Problem: Scan the entries that follow and copy out every line containing "Stadio".

------------------------------------

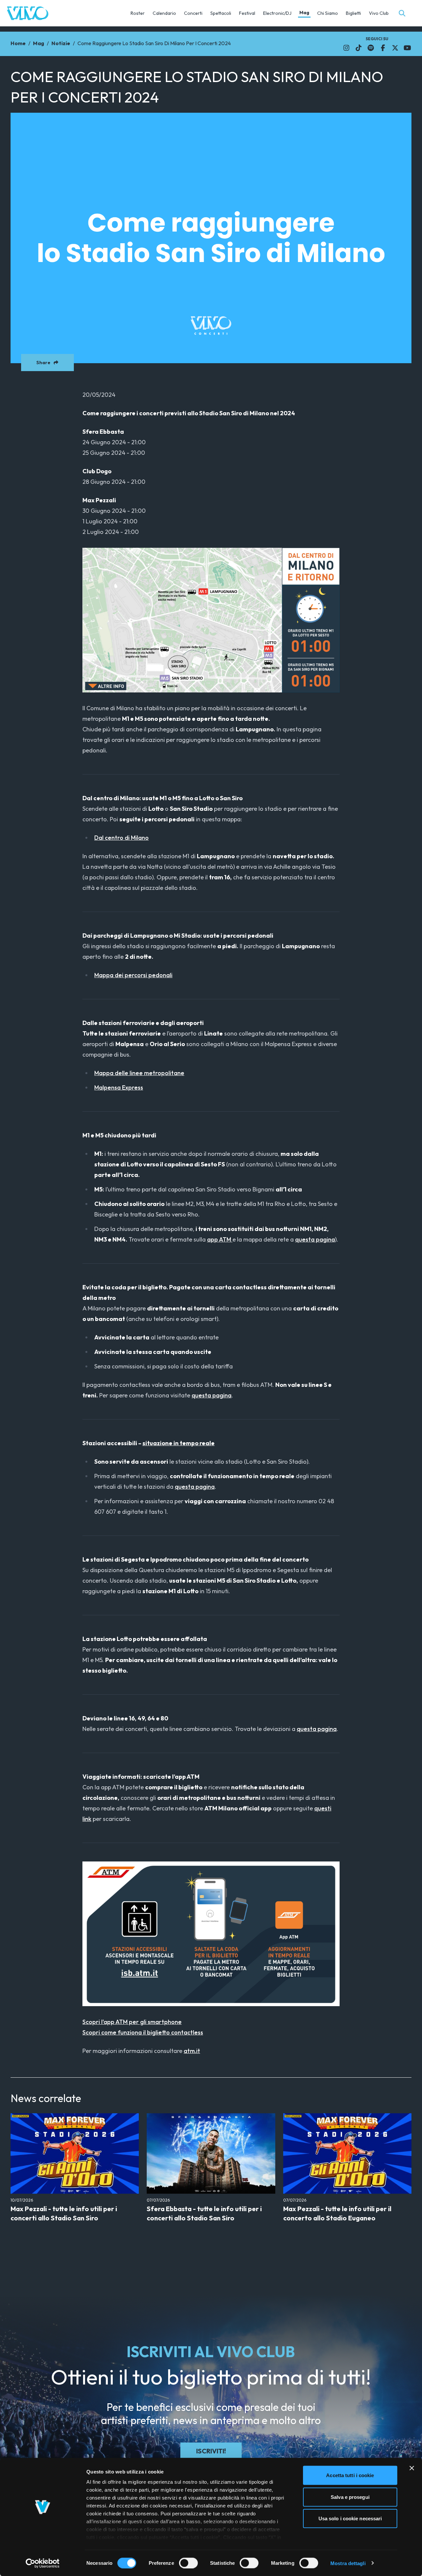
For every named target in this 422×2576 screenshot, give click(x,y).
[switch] (188, 2563)
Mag (304, 12)
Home (18, 43)
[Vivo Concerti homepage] (27, 13)
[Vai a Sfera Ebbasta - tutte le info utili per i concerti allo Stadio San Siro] (211, 2153)
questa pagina (315, 1239)
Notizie (60, 43)
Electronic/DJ (277, 13)
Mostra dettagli (348, 2563)
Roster (138, 13)
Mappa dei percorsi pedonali (133, 975)
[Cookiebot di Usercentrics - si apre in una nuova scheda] (43, 2563)
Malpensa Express (118, 1087)
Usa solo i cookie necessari (350, 2518)
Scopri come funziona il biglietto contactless (142, 2032)
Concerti (193, 13)
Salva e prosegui (350, 2497)
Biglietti (353, 13)
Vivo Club (379, 13)
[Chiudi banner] (411, 2468)
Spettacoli (220, 13)
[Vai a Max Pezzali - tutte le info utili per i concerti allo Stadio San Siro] (75, 2153)
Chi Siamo (327, 13)
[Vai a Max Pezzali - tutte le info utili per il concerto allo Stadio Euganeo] (347, 2153)
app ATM (219, 1239)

------------------------------------

Response area:
[Vai a Sfera Ebbasta - tutte le info utili per i concerti allo Stadio San Siro] (211, 2153)
[Vai a Max Pezzali - tutte le info utili per i concerti allo Stadio San Siro] (75, 2153)
[Vai a Max Pezzali - tutte le info utili per il concerto allo Stadio Euganeo] (347, 2153)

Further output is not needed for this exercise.